Rumeurs Saint-Maur. 1986. France. Directed by Jakobois. Super 8 mm transferred to 16 mm. Courtesy Light Cone. 17 min.
With Rumeurs Saint-Maur, Jakobois engages in reimagining public space in a jaunty portrait of Rue Saint-Maur in Paris. “‘Noises of images’ arrive from the windows facing rue Saint-Maur (the old road of pilgrims returning to Saint-Denis), making me want to look more closely. At the same time, ‘images’ springing from the T.S.F. radio station—Louis Moreau Gottschalk starts playing the keyboard at the pedestrian crossing down below, just beneath my windows, Henri Vieuxtemps makes the umbrellas dance in the old American style, and Gaël Badaud, who is visiting, takes up this style with his enchanted flute” (Jakobois).
4 à 4 MétroBarbèsRochechou Art. 1980–83. France. Directed by MétroBarbèsRochecho Art. Super 8 mm transferred to 16 mm.

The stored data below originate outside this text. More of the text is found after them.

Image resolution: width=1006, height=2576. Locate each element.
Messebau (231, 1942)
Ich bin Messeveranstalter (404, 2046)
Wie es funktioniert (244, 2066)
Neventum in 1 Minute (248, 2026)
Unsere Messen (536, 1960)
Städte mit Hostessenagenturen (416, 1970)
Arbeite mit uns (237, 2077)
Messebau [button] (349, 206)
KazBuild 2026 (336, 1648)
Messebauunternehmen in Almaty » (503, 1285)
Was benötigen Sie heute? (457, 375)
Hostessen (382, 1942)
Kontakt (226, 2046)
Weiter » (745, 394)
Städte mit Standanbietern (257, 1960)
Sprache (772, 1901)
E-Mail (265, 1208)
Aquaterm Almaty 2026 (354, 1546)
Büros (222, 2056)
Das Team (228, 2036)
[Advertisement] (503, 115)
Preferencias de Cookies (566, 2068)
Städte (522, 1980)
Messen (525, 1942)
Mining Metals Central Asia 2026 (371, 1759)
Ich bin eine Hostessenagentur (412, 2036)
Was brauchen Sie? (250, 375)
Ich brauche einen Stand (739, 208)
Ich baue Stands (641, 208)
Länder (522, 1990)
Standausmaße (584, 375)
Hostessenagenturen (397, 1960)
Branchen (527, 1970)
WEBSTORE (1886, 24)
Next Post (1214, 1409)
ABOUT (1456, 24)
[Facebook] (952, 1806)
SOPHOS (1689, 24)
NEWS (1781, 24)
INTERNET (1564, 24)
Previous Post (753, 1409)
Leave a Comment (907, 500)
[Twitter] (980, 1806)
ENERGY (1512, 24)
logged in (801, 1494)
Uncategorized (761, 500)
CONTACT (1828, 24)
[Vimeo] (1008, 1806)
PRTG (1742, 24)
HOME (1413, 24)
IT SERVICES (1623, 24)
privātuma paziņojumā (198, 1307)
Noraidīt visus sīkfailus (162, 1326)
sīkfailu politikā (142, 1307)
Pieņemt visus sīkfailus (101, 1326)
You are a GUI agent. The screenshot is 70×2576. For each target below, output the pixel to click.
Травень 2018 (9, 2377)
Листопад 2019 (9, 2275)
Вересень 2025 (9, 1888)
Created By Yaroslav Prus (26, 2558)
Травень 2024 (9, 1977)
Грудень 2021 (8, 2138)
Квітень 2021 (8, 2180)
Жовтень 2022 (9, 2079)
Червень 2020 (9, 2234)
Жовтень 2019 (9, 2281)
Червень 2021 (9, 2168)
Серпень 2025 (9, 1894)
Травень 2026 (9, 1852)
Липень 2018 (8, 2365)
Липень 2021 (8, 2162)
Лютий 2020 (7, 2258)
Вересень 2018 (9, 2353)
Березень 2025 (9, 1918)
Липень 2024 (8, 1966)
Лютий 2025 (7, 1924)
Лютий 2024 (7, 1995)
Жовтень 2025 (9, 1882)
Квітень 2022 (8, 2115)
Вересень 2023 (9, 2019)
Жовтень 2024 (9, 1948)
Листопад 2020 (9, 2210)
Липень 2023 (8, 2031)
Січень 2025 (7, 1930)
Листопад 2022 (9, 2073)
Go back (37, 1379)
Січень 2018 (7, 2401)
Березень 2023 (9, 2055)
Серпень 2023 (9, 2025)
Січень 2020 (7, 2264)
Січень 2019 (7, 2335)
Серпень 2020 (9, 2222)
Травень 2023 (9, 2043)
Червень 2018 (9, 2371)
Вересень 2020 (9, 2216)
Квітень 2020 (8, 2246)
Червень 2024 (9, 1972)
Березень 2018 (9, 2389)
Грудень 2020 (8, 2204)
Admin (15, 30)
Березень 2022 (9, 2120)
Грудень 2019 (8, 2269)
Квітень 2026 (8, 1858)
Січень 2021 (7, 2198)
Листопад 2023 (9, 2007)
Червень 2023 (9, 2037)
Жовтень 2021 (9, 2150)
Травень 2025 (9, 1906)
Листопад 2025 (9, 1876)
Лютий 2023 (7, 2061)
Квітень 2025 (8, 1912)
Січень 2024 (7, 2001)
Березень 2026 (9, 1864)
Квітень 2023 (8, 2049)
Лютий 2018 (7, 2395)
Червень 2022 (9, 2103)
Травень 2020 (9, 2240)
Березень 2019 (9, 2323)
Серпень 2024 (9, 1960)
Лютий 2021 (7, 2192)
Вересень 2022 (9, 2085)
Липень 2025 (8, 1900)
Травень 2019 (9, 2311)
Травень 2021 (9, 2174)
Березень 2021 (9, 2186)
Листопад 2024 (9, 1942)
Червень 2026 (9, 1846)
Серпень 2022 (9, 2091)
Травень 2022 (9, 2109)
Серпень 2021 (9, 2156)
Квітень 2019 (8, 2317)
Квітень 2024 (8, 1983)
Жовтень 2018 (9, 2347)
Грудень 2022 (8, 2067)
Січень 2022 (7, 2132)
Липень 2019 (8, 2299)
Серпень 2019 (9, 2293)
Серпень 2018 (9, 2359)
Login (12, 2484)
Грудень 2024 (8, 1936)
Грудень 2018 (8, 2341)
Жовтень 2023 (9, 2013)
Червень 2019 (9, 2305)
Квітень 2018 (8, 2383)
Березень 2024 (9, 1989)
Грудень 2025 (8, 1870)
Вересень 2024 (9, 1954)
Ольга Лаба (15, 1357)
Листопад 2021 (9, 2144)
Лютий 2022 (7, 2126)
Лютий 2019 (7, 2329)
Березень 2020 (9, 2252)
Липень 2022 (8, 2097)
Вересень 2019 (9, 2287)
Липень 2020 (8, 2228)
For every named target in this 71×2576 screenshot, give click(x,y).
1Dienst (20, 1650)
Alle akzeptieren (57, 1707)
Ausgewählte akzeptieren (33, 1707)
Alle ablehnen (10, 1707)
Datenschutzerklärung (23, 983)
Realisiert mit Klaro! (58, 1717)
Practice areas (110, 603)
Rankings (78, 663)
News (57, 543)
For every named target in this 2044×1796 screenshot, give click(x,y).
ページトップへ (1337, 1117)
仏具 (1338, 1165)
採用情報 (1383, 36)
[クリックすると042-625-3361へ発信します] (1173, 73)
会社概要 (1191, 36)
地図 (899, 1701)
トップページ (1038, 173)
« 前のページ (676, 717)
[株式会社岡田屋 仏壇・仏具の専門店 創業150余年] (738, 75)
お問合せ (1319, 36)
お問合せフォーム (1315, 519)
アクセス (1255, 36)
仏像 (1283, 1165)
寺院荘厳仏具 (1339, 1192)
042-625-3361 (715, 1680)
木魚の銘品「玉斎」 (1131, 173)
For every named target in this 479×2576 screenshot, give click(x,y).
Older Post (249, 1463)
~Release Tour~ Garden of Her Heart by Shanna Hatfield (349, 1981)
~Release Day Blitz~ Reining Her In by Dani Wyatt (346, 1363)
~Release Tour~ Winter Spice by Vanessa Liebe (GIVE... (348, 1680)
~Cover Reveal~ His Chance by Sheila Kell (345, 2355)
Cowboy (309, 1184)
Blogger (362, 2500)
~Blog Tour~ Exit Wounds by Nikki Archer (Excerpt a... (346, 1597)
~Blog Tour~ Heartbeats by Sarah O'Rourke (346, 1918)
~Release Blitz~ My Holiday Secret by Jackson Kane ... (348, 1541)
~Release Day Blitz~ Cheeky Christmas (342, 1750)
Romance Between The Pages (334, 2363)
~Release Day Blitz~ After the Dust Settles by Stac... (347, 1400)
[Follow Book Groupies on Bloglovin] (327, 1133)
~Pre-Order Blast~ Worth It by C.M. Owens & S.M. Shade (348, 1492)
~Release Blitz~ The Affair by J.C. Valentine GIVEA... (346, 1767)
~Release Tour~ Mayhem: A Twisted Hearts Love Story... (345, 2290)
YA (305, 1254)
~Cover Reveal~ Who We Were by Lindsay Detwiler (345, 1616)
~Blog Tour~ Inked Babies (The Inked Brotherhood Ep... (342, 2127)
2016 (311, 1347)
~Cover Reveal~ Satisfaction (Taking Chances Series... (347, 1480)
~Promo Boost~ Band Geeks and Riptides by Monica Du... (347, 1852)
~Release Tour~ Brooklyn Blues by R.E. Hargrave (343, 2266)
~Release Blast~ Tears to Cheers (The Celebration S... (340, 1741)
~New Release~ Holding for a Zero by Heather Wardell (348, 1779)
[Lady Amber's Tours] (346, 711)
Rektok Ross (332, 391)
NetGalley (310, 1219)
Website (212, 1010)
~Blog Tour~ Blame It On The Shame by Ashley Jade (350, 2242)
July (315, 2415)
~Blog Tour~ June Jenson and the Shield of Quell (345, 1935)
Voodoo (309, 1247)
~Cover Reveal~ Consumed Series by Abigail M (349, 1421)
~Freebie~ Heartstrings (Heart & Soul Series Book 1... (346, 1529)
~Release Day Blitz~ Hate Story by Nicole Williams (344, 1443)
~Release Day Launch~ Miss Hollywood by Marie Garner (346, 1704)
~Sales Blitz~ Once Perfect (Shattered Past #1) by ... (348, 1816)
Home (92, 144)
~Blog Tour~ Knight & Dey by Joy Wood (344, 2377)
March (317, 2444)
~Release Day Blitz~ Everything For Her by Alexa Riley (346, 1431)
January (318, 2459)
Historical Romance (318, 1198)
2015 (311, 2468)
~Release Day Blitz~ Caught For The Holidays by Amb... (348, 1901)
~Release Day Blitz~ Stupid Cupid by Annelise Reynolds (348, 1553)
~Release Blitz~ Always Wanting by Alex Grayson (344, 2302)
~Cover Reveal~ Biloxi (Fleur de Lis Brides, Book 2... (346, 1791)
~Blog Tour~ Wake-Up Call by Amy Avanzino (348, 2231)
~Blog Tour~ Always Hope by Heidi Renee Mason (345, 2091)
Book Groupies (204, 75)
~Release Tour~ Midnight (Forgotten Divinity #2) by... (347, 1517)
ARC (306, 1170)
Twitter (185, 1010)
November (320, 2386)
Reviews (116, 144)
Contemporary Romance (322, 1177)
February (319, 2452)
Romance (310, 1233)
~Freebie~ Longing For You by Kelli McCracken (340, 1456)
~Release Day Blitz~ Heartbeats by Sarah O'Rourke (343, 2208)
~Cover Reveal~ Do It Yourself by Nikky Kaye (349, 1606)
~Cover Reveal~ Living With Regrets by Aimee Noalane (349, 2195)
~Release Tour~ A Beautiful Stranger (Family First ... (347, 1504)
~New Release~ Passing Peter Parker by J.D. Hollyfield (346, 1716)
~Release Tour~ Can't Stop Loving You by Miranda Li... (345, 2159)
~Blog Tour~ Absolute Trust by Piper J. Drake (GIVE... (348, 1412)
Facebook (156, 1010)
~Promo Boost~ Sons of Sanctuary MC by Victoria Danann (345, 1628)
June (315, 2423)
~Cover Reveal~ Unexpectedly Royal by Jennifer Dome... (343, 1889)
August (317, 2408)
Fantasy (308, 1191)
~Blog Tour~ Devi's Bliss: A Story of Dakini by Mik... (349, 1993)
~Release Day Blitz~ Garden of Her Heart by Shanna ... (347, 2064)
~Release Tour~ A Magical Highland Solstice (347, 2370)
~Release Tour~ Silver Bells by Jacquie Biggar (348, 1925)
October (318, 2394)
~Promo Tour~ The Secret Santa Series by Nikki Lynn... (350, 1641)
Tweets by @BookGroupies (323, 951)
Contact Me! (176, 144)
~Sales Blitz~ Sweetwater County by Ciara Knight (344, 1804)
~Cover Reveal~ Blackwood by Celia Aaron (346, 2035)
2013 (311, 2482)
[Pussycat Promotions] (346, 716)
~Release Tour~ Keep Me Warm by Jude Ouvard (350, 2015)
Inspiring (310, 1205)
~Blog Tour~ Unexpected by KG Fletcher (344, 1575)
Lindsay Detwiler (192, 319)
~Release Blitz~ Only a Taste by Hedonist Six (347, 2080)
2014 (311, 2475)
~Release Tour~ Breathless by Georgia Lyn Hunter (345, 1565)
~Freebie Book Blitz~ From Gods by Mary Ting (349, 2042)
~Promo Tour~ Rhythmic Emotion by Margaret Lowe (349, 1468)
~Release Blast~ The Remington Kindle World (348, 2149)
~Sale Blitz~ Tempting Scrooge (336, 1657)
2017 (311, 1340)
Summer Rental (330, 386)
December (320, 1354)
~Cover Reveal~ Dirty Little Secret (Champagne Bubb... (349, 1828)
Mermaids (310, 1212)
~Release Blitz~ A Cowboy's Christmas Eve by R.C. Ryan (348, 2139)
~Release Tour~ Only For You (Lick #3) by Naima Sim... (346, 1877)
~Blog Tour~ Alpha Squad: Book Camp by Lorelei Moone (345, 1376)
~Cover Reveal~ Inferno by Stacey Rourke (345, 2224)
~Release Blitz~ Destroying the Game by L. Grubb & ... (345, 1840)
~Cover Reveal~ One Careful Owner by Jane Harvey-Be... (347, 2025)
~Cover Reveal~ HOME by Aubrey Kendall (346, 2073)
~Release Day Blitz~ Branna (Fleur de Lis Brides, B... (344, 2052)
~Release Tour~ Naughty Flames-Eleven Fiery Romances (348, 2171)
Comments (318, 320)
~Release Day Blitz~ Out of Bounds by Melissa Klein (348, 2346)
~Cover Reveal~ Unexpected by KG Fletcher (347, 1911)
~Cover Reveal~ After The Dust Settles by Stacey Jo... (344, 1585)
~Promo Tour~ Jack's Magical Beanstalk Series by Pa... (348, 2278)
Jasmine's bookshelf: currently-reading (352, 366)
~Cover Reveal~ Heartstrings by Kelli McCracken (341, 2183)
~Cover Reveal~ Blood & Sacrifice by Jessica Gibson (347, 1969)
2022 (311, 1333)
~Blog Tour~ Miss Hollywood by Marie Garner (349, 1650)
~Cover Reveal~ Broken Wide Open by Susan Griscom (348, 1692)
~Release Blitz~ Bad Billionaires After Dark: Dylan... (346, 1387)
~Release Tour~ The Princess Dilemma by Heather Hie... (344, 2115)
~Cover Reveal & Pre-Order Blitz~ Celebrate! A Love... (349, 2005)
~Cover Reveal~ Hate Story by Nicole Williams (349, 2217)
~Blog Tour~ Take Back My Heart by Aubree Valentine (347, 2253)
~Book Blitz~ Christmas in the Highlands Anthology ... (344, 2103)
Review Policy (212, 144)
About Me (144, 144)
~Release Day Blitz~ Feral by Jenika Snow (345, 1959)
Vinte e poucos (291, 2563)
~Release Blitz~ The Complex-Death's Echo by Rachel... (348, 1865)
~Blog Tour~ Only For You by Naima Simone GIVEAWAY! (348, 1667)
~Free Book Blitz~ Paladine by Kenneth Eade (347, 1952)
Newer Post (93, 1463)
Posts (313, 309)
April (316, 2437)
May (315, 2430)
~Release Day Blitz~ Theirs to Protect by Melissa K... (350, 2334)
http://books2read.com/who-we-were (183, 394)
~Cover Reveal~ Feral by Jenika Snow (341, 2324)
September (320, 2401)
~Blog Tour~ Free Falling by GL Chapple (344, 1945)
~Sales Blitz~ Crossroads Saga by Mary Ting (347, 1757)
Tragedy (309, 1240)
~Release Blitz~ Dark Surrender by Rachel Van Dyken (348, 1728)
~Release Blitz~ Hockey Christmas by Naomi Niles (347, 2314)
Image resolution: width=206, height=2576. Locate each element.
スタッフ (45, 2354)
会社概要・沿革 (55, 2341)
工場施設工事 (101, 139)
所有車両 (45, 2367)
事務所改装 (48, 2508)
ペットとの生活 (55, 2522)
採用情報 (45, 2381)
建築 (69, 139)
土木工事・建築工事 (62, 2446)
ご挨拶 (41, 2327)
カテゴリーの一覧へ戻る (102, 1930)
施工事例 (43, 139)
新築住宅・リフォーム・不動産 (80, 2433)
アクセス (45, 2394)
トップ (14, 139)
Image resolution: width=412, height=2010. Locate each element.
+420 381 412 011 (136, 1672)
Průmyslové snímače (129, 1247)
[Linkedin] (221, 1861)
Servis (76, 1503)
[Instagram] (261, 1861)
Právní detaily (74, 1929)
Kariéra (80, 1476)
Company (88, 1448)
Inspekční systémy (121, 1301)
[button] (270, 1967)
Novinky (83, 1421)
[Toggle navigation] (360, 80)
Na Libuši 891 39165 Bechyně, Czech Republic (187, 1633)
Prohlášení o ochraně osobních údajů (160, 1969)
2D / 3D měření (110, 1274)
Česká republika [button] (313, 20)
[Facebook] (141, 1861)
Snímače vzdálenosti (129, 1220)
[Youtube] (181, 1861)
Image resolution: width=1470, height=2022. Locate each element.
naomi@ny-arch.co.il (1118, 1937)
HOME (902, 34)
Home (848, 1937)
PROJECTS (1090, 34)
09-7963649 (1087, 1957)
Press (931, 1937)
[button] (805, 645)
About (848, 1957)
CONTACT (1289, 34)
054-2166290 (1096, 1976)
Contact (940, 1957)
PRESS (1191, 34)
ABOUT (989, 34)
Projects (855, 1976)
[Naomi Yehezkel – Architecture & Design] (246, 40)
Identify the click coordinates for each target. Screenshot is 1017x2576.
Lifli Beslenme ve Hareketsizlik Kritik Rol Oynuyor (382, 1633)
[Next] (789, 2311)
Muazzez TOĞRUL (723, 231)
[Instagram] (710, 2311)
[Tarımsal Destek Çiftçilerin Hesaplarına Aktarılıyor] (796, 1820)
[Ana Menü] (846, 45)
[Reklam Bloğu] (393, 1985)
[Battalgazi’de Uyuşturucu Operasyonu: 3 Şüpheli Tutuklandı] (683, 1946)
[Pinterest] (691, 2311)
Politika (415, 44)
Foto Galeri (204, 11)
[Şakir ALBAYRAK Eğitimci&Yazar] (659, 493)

Courtesy Mnam/Cci Centre Pompidou. 65 min.
“We decided that all of us would have the status of director, that everyone would participate in making the film, and at the same time the film would be a film about ourselves. So it was a matter of filming and being filmed. Each participant would film and would in turn be filmed by the others, and the result would be edited and shown together” (Teo Hernández). MétroBarbèsRochechou Art was the moniker used by Teo Hernández, Michel Nedjar, Jakobois, and Gaël Badaud for an informal collective that produced two films between 1980 and 1983. Close collaborators and reciprocal influences in their solo work, their only collective feature film expands their affinities into shared authorship, as each artist alternately films and is filmed, dissolving identity into a continuous present where gestures, performances, and chance encounters intertwine in a sketchbook of daily life. Each filmmaker’s identity, however, surfaces through constellations of objects and images (masks, film magazines, Mexican textiles, crystals, feathers, tunics), linking personality to gesture, memory, and private symbolic worlds. 4 à 4 traces an affective map of coded spaces (metro stations, parks, fountains, apartments, bridges), sites of daily encounter that form an imagined neighborhood.